▶ PASSAGE PROVIDED
+ + + + + + +

On July 22, 1812, a combined British-Portuguese-Spanish army under the command of Arthur Wellesley, later the Duke of Wellington, defeated the French forces of Auguste de Marmont at Salamanca, Spain. The battle cleared western Spain of French forces and allowed the British to occupy the Spanish capital, Madrid, a few days later.

In 1807, France and Spain invaded Portugal, which had long held a military alliance with their common enemy, Great Britain. By early 1808, however, Napoleon Bonaparte had grown impatient with Spain's sluggish attempts to conquer the smaller kingdom. Turning on Spain, which was ripe with revolt against its own regime and political chaos, Napoleon ordered the French army to invade. He soon set his brother Joseph upon the throne of Spain with the designation Joseph I. The new Spanish monarch made his capital in Madrid.

+ + + + + + +

▶ ACTIONS TO TAKE
(A) List every person named in the Salamanca passage.
(B) According to the Salamanca passage, on what date was the French army defeated at Salamanca?
(C) Write out the Salamanca passage between "On July 22, 1812, a" and "few days later.", inclusive.
The items after this point are separate material, unconnected to the Salamanca passage.

▶ ROWS
+ + + + + + +

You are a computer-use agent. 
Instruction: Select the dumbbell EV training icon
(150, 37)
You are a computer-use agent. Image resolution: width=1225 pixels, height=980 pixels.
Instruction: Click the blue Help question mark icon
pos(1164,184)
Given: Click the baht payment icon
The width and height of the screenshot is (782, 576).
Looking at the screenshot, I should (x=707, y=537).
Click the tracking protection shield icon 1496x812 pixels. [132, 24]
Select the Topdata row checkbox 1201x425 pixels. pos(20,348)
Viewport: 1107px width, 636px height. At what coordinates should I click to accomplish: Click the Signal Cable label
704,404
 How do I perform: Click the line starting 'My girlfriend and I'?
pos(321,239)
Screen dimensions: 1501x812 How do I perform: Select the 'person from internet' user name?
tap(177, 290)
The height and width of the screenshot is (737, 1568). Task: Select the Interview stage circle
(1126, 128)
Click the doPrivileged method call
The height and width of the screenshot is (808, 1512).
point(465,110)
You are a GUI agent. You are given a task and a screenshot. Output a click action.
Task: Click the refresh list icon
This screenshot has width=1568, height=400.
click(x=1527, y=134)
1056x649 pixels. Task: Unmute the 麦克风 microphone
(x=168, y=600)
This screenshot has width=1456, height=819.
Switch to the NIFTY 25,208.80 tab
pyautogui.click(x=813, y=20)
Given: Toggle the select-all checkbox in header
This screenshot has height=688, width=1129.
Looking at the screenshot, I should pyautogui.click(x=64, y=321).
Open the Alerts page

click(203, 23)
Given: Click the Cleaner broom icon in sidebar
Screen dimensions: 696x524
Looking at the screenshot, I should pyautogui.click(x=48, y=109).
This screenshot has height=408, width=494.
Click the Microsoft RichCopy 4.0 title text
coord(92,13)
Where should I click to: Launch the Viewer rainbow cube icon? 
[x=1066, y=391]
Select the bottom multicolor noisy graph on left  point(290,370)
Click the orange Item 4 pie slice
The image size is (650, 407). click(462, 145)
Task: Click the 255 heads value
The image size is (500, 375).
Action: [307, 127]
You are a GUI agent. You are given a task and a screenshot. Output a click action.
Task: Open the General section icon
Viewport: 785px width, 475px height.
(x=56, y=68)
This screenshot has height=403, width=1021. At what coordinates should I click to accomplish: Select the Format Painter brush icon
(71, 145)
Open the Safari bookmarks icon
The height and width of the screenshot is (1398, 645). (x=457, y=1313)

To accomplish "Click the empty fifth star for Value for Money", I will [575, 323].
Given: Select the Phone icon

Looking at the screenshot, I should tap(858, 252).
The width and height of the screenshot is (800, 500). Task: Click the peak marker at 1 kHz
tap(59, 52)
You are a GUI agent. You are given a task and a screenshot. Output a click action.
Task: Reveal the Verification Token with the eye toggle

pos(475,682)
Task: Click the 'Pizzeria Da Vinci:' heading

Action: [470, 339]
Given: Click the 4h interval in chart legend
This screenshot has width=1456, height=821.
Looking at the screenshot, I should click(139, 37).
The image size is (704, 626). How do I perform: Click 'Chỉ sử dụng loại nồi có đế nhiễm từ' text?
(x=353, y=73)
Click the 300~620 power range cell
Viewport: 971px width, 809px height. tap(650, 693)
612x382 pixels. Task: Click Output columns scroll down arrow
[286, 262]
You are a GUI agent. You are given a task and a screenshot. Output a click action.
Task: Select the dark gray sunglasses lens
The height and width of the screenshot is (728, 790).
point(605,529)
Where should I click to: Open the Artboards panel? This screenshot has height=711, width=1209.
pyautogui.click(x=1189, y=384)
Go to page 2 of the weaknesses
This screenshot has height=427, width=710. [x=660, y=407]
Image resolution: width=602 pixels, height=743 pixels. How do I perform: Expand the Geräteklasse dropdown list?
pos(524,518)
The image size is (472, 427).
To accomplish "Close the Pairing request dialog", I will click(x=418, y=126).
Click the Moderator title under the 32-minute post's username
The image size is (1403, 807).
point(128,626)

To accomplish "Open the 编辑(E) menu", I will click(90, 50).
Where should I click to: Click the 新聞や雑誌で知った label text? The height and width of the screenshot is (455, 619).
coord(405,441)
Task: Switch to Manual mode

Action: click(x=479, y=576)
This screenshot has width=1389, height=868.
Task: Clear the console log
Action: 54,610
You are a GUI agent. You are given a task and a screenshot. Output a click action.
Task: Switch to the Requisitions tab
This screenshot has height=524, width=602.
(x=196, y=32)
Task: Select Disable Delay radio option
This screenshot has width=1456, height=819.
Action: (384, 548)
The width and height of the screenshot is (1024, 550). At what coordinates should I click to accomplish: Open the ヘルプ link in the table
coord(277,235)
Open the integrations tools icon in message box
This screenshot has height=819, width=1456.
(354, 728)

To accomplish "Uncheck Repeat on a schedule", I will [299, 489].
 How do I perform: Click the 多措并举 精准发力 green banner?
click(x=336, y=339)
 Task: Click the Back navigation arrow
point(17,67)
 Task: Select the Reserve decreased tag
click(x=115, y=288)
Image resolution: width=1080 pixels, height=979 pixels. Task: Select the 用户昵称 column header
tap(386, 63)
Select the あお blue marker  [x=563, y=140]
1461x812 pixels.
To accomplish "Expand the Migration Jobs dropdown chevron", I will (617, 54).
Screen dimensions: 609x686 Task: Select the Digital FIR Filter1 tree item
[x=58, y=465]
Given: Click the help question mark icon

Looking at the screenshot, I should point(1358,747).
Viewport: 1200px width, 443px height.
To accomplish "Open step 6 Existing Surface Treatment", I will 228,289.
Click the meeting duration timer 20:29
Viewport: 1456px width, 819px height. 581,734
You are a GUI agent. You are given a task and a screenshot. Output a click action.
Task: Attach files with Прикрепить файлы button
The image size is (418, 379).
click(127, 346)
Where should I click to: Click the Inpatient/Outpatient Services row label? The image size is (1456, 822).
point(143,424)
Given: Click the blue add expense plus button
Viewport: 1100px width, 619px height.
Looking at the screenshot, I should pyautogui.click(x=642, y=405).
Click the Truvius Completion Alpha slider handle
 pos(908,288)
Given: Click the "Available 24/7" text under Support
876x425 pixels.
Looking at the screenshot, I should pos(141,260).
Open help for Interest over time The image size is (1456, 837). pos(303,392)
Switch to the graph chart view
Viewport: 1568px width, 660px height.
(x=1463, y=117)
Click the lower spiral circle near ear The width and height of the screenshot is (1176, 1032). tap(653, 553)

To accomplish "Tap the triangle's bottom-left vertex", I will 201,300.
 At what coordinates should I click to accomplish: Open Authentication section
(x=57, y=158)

+ + + + + + +

▶ EXERCISE ANSWERS
(A) Arthur Wellesley (later the Duke of Wellington), Auguste de Marmont, Napoleon Bonaparte, Joseph (Joseph I)

(B) July 22, 1812

(C)
On July 22, 1812, a combined British-Portuguese-Spanish army under the command of Arthur Wellesley, later the Duke of Wellington, defeated the French forces of Auguste de Marmont at Salamanca, Spain. The battle cleared western Spain of French forces and allowed the British to occupy the Spanish capital, Madrid, a few days later.